Perinatal infection resident survival guide
Synonyms and keywords: Neonatal infection; TORCH infection
|Perinatal infection Resident Survival Guide Microchapters|
Most of the perinatal infections in the neonate are bacterial. These infections may be acquired from the mother prior to or at birth or from environmental sources. Premature babies are prone to perinatal infections. Neonates, especially those born prematurely have very limited ability to express symptoms, so, even minor deviations from normal behaviour should suggest bacterial disease. Chronic congenital and perinatal infections are usually asymptomatic in mother and neonate and may remain latent or sub-clinically active in host tissue for prolonged time.It may cause insidious injury to the central nervous and perceptual systems.
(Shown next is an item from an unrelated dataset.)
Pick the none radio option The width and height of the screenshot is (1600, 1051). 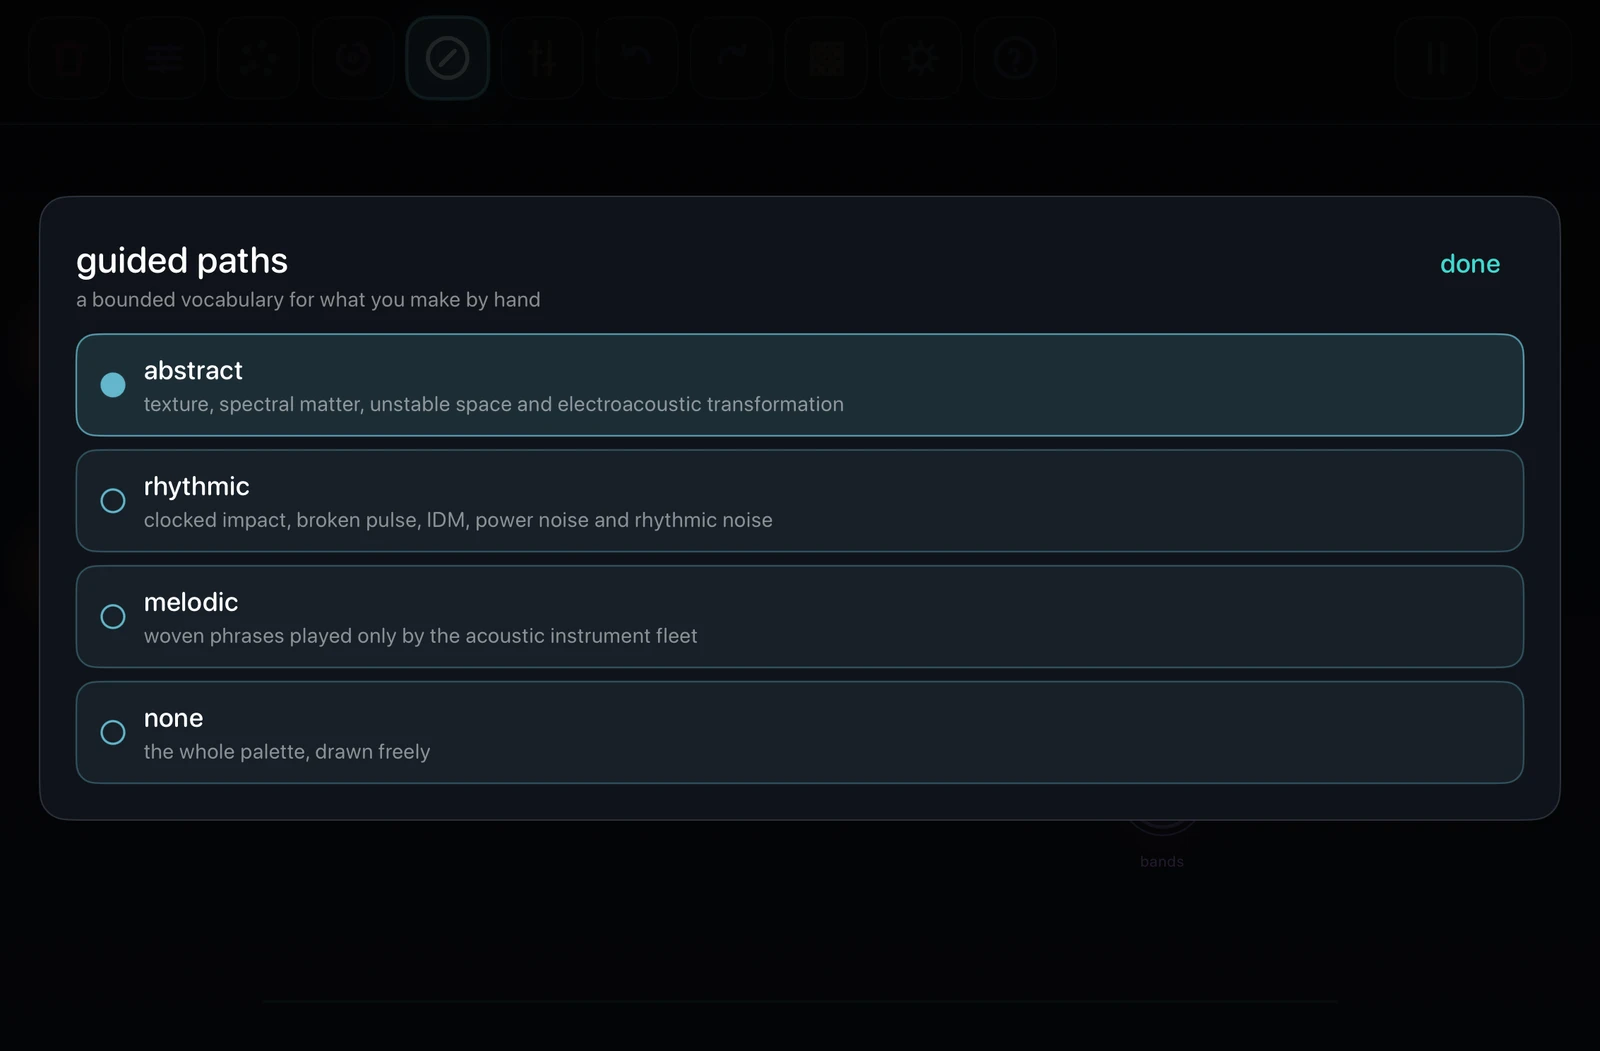(800, 733)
When noticeable, these infections almost invariably cause mental or perceptual handicaps or both. Cytomegalovirus is the most common cause of congenital infections and the fetal effects of primary maternal infection during gestation can be devastating.Perinatal infection occurring in the 1st few days to 14 days occurs due to contact with the pathogens present in the cervico-vaginal canal during delivery. causes are Escherichia coli, Group B beta haemolytic Streptococci,Gonococci, Listeria monocytogenes ,Bacteroides species, Candida albicans, Cytomegalo virus,Herpes Simplex Virus Type-2.The mortality and morbidity associated with either acute or chronic infections is quite high. So, appropriate diagnosis and treatment is required and should be aggressive.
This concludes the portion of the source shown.